Personal information
- Born: May 17, 1874 St. Louis, Missouri, United States
- Died: November 25, 1907 (aged 33) St. Louis, Missouri, United States

Sport
- Sport: Diving

Medal record
Representing the United States
Olympic Games
| Gold medal – first place | 1904 St. Louis | Platform |

= George Sheldon (diver) =

American diver (1874–1907)

George Herbert Sheldon (May 17, 1874 – November 25, 1907) was an American diver who competed in the 1904 Summer Olympics and won the inaugural platform diving competition.

Sheldon was an eye doctor from St. Louis, MO, who had studied at the Barnes Medical College in St. Louis, MO. Through most of his life he had suffered from a weak heart which would eventually result in his death. In the 1904 Olympics he won the gold medal in platform diving but faced controversy as his victory was contested by the Germans. The German competitors were more like stunt divers which was entertaining but on entry into the water they often landed on their bellies or legs, while the American team concentrated more on the entry rather than fancy diving.
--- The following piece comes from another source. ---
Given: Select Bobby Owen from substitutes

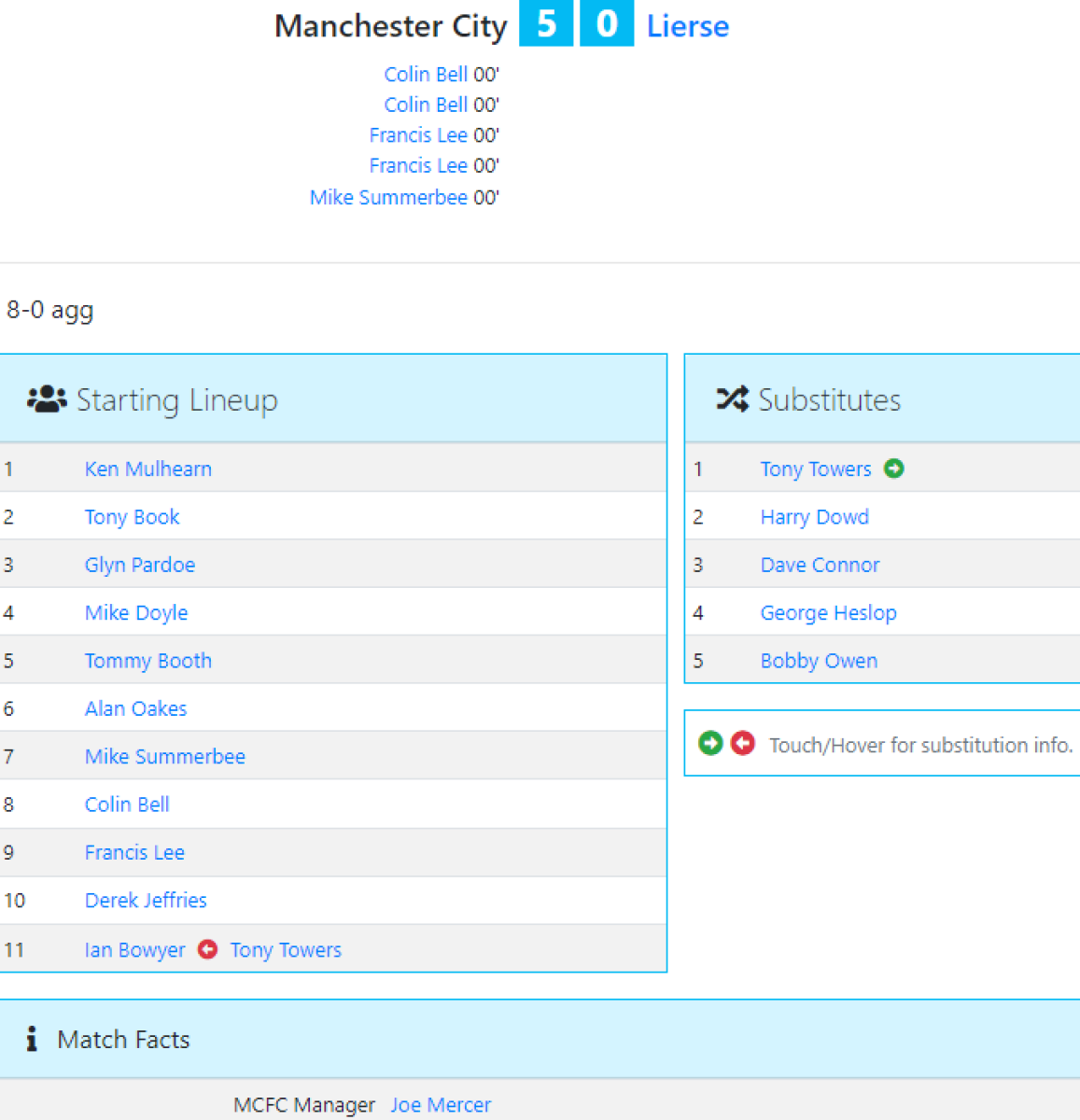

It was not until a week later that the Games director James E. Sullivan rejected the protests and declared Sheldon the winner.

A year later in 1905, Sheldon won the National AAU diving championships, which was the first using the diving rule book and allowed international divers, however he was prevented from trying to regain the title due to his heart problems while training.

On November 25, 1907, aged just 33 years old Sheldon died in his home city of St Louis due to a heart lesion.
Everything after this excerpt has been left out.